* [Available records]
==*==

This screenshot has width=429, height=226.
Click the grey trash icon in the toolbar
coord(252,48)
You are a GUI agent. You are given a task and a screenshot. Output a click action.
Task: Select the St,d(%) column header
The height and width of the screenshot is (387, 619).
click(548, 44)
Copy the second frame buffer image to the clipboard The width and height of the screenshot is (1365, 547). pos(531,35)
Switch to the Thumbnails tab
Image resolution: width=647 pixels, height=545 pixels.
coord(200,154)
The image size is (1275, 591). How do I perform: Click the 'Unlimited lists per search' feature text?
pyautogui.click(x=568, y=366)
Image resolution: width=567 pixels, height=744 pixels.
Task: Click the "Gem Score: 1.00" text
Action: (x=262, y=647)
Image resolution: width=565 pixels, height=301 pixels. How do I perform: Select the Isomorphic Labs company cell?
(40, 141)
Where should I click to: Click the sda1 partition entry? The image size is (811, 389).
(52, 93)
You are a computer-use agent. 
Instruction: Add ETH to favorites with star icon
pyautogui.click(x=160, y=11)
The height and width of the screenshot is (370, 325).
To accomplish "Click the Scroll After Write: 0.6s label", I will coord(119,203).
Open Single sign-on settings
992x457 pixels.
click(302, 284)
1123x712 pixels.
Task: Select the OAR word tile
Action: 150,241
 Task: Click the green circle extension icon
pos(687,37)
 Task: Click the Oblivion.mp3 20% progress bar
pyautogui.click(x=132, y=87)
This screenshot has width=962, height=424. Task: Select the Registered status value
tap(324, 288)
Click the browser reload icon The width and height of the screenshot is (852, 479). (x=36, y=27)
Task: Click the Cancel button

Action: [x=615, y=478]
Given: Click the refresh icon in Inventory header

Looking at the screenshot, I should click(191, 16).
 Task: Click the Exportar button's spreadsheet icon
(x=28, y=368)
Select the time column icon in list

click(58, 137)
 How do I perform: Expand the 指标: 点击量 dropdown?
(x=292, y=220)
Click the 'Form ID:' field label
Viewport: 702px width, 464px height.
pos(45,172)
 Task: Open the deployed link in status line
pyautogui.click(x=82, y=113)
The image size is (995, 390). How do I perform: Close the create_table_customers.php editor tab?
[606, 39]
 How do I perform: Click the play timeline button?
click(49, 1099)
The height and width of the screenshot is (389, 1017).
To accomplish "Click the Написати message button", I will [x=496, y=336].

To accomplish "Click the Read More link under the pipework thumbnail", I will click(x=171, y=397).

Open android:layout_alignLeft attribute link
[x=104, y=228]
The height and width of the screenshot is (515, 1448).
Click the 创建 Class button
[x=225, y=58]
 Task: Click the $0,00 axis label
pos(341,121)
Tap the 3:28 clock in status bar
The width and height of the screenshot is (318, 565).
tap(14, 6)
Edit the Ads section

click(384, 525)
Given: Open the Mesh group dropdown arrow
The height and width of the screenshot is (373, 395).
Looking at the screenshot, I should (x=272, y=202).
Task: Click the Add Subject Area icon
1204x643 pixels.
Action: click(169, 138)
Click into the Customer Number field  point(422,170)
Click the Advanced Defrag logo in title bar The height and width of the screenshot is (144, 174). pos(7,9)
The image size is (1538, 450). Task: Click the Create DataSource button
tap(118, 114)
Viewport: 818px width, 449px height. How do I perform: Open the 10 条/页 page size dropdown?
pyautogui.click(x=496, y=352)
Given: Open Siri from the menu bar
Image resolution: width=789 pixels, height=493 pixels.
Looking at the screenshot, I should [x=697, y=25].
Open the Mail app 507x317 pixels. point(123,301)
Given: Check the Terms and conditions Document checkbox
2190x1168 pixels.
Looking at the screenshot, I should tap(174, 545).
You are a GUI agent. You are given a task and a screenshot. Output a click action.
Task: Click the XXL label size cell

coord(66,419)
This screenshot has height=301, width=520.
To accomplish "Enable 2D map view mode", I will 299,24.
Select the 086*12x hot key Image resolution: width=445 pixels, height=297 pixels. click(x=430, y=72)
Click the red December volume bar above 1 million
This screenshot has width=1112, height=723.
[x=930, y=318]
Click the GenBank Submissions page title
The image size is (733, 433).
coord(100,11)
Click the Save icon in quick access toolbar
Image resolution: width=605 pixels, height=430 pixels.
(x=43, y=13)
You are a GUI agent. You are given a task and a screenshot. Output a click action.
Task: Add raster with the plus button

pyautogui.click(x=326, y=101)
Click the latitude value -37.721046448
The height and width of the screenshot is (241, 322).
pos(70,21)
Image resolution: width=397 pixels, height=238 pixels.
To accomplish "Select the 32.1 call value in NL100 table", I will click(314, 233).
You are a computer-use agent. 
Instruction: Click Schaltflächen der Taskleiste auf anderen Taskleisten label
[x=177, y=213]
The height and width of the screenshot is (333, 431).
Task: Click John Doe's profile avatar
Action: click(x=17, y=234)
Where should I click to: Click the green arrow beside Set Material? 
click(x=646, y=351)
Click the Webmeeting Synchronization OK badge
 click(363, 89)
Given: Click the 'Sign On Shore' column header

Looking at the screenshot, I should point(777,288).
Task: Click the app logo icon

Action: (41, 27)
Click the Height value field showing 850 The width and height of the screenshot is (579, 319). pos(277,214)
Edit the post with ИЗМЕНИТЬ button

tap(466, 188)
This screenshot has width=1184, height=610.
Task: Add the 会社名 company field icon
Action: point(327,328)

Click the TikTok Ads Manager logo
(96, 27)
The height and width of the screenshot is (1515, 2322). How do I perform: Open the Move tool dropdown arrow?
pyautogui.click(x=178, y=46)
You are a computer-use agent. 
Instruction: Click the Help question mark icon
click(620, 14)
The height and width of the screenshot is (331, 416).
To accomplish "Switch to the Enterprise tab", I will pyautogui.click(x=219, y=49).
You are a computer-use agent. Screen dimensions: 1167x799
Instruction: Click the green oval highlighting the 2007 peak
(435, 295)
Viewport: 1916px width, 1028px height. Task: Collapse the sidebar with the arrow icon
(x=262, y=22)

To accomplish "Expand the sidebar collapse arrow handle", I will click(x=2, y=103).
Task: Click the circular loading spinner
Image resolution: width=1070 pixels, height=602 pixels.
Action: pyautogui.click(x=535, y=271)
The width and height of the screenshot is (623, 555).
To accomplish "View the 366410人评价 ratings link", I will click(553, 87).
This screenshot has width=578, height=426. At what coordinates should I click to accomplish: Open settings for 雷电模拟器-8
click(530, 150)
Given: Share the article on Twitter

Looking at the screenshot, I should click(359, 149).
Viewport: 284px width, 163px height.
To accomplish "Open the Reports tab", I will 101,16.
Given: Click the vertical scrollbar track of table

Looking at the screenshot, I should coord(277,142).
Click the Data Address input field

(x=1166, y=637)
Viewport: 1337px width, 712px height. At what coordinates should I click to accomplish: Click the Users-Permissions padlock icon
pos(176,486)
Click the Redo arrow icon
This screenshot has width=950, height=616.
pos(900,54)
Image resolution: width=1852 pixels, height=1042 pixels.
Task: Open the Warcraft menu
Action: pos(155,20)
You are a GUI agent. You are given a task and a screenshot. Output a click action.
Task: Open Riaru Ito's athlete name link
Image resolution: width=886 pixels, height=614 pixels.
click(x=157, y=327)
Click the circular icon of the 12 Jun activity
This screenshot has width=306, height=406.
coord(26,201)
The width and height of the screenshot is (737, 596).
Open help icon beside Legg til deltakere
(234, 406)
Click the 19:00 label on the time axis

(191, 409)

==*==

* [Goal]
Reproduce all the records above, swapping "GUI agent" for "interface agent" wherever it occurs and leaving every other character unchanged.

* [Task response]
This screenshot has width=429, height=226.
Click the grey trash icon in the toolbar
coord(252,48)
You are a interface agent. You are given a task and a screenshot. Output a click action.
Task: Select the St,d(%) column header
The height and width of the screenshot is (387, 619).
click(548, 44)
Copy the second frame buffer image to the clipboard The width and height of the screenshot is (1365, 547). pos(531,35)
Switch to the Thumbnails tab
Image resolution: width=647 pixels, height=545 pixels.
coord(200,154)
The image size is (1275, 591). How do I perform: Click the 'Unlimited lists per search' feature text?
pyautogui.click(x=568, y=366)
Image resolution: width=567 pixels, height=744 pixels.
Task: Click the "Gem Score: 1.00" text
Action: (x=262, y=647)
Image resolution: width=565 pixels, height=301 pixels. How do I perform: Select the Isomorphic Labs company cell?
(40, 141)
Where should I click to: Click the sda1 partition entry? The image size is (811, 389).
(52, 93)
You are a computer-use agent. 
Instruction: Add ETH to favorites with star icon
pyautogui.click(x=160, y=11)
The height and width of the screenshot is (370, 325).
To accomplish "Click the Scroll After Write: 0.6s label", I will coord(119,203).
Open Single sign-on settings
992x457 pixels.
click(302, 284)
1123x712 pixels.
Task: Select the OAR word tile
Action: 150,241
 Task: Click the green circle extension icon
pos(687,37)
 Task: Click the Oblivion.mp3 20% progress bar
pyautogui.click(x=132, y=87)
This screenshot has width=962, height=424. Task: Select the Registered status value
tap(324, 288)
Click the browser reload icon The width and height of the screenshot is (852, 479). (x=36, y=27)
Task: Click the Cancel button

Action: [x=615, y=478]
Given: Click the refresh icon in Inventory header

Looking at the screenshot, I should click(191, 16).
 Task: Click the Exportar button's spreadsheet icon
(x=28, y=368)
Select the time column icon in list

click(58, 137)
 How do I perform: Expand the 指标: 点击量 dropdown?
(x=292, y=220)
Click the 'Form ID:' field label
Viewport: 702px width, 464px height.
pos(45,172)
 Task: Open the deployed link in status line
pyautogui.click(x=82, y=113)
The image size is (995, 390). How do I perform: Close the create_table_customers.php editor tab?
[606, 39]
 How do I perform: Click the play timeline button?
click(49, 1099)
The height and width of the screenshot is (389, 1017).
To accomplish "Click the Написати message button", I will [x=496, y=336].

To accomplish "Click the Read More link under the pipework thumbnail", I will click(x=171, y=397).

Open android:layout_alignLeft attribute link
[x=104, y=228]
The height and width of the screenshot is (515, 1448).
Click the 创建 Class button
[x=225, y=58]
 Task: Click the $0,00 axis label
pos(341,121)
Tap the 3:28 clock in status bar
The width and height of the screenshot is (318, 565).
tap(14, 6)
Edit the Ads section

click(384, 525)
Given: Open the Mesh group dropdown arrow
The height and width of the screenshot is (373, 395).
Looking at the screenshot, I should (x=272, y=202).
Task: Click the Add Subject Area icon
1204x643 pixels.
Action: click(169, 138)
Click into the Customer Number field  point(422,170)
Click the Advanced Defrag logo in title bar The height and width of the screenshot is (144, 174). pos(7,9)
The image size is (1538, 450). Task: Click the Create DataSource button
tap(118, 114)
Viewport: 818px width, 449px height. How do I perform: Open the 10 条/页 page size dropdown?
pyautogui.click(x=496, y=352)
Given: Open Siri from the menu bar
Image resolution: width=789 pixels, height=493 pixels.
Looking at the screenshot, I should [x=697, y=25].
Open the Mail app 507x317 pixels. point(123,301)
Given: Check the Terms and conditions Document checkbox
2190x1168 pixels.
Looking at the screenshot, I should tap(174, 545).
You are a interface agent. You are given a task and a screenshot. Output a click action.
Task: Click the XXL label size cell

coord(66,419)
This screenshot has height=301, width=520.
To accomplish "Enable 2D map view mode", I will 299,24.
Select the 086*12x hot key Image resolution: width=445 pixels, height=297 pixels. click(x=430, y=72)
Click the red December volume bar above 1 million
This screenshot has width=1112, height=723.
[x=930, y=318]
Click the GenBank Submissions page title
The image size is (733, 433).
coord(100,11)
Click the Save icon in quick access toolbar
Image resolution: width=605 pixels, height=430 pixels.
(x=43, y=13)
You are a interface agent. You are given a task and a screenshot. Output a click action.
Task: Add raster with the plus button

pyautogui.click(x=326, y=101)
Click the latitude value -37.721046448
The height and width of the screenshot is (241, 322).
pos(70,21)
Image resolution: width=397 pixels, height=238 pixels.
To accomplish "Select the 32.1 call value in NL100 table", I will click(314, 233).
You are a computer-use agent. 
Instruction: Click Schaltflächen der Taskleiste auf anderen Taskleisten label
[x=177, y=213]
The height and width of the screenshot is (333, 431).
Task: Click John Doe's profile avatar
Action: click(x=17, y=234)
Where should I click to: Click the green arrow beside Set Material? 
click(x=646, y=351)
Click the Webmeeting Synchronization OK badge
 click(363, 89)
Given: Click the 'Sign On Shore' column header

Looking at the screenshot, I should point(777,288).
Task: Click the app logo icon

Action: (41, 27)
Click the Height value field showing 850 The width and height of the screenshot is (579, 319). pos(277,214)
Edit the post with ИЗМЕНИТЬ button

tap(466, 188)
This screenshot has width=1184, height=610.
Task: Add the 会社名 company field icon
Action: point(327,328)

Click the TikTok Ads Manager logo
(96, 27)
The height and width of the screenshot is (1515, 2322). How do I perform: Open the Move tool dropdown arrow?
pyautogui.click(x=178, y=46)
You are a computer-use agent. 
Instruction: Click the Help question mark icon
click(620, 14)
The height and width of the screenshot is (331, 416).
To accomplish "Switch to the Enterprise tab", I will pyautogui.click(x=219, y=49).
You are a computer-use agent. Screen dimensions: 1167x799
Instruction: Click the green oval highlighting the 2007 peak
(435, 295)
Viewport: 1916px width, 1028px height. Task: Collapse the sidebar with the arrow icon
(x=262, y=22)

To accomplish "Expand the sidebar collapse arrow handle", I will click(x=2, y=103).
Task: Click the circular loading spinner
Image resolution: width=1070 pixels, height=602 pixels.
Action: pyautogui.click(x=535, y=271)
The width and height of the screenshot is (623, 555).
To accomplish "View the 366410人评价 ratings link", I will click(553, 87).
This screenshot has width=578, height=426. At what coordinates should I click to accomplish: Open settings for 雷电模拟器-8
click(530, 150)
Given: Share the article on Twitter

Looking at the screenshot, I should click(359, 149).
Viewport: 284px width, 163px height.
To accomplish "Open the Reports tab", I will 101,16.
Given: Click the vertical scrollbar track of table

Looking at the screenshot, I should coord(277,142).
Click the Data Address input field

(x=1166, y=637)
Viewport: 1337px width, 712px height. At what coordinates should I click to accomplish: Click the Users-Permissions padlock icon
pos(176,486)
Click the Redo arrow icon
This screenshot has width=950, height=616.
pos(900,54)
Image resolution: width=1852 pixels, height=1042 pixels.
Task: Open the Warcraft menu
Action: pos(155,20)
You are a interface agent. You are given a task and a screenshot. Output a click action.
Task: Open Riaru Ito's athlete name link
Image resolution: width=886 pixels, height=614 pixels.
click(x=157, y=327)
Click the circular icon of the 12 Jun activity
This screenshot has width=306, height=406.
coord(26,201)
The width and height of the screenshot is (737, 596).
Open help icon beside Legg til deltakere
(234, 406)
Click the 19:00 label on the time axis

(191, 409)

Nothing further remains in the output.